▸ What you need to do
From the entries below, copy exactly the lines from the one that contains "Click the GitHub Octocat logo" through the one that contains "Click the Insert", both included, and only those.

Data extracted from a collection
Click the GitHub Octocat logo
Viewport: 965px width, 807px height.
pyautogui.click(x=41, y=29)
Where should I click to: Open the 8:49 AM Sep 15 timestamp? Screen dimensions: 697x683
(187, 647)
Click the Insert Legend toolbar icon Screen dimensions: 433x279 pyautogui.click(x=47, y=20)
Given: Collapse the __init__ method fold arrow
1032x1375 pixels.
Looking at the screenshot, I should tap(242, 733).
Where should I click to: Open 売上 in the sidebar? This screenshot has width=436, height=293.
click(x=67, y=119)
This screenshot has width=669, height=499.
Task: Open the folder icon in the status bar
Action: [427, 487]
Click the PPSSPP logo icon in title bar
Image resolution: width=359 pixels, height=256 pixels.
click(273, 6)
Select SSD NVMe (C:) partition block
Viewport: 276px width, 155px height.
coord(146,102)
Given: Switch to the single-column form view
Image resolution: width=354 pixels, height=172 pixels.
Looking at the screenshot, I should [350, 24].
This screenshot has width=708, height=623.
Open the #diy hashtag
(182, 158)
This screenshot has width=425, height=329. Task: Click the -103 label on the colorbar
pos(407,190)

--

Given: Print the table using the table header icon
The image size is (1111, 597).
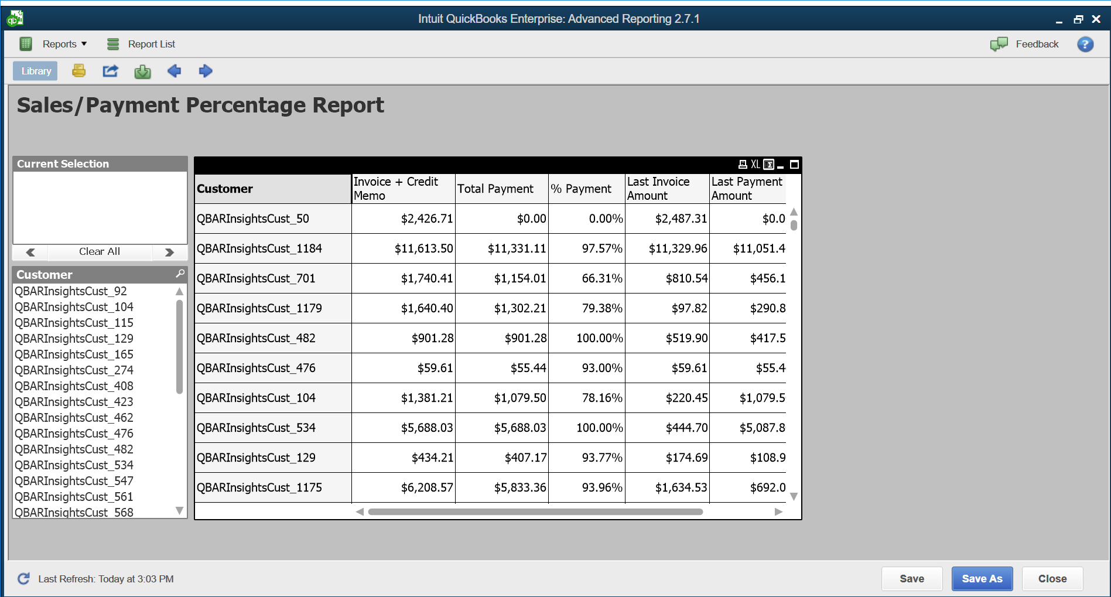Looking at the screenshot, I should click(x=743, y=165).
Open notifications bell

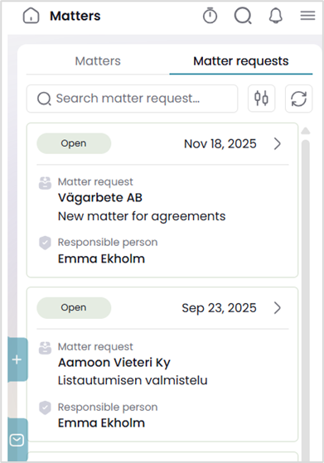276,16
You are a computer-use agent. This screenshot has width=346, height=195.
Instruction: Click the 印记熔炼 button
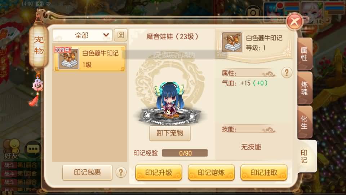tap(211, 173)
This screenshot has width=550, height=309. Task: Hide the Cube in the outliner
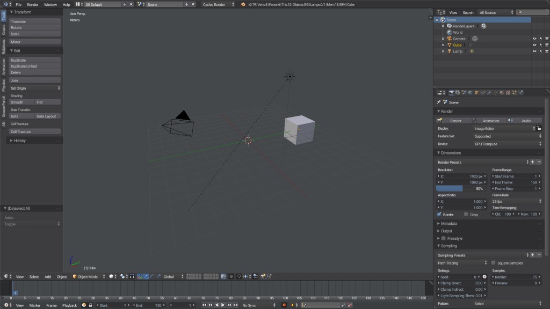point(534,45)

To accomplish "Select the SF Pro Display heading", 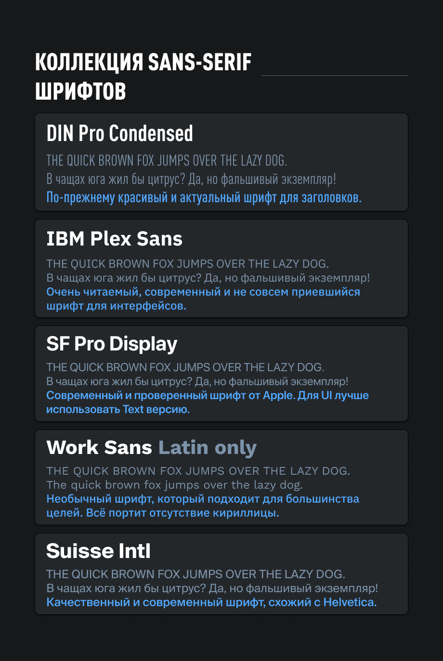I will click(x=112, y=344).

▸ Your response
Click the GitHub Octocat logo
Viewport: 965px width, 807px height.
pyautogui.click(x=41, y=29)
Where should I click to: Open the 8:49 AM Sep 15 timestamp? Screen dimensions: 697x683
(187, 647)
Click the Insert Legend toolbar icon Screen dimensions: 433x279 pyautogui.click(x=47, y=20)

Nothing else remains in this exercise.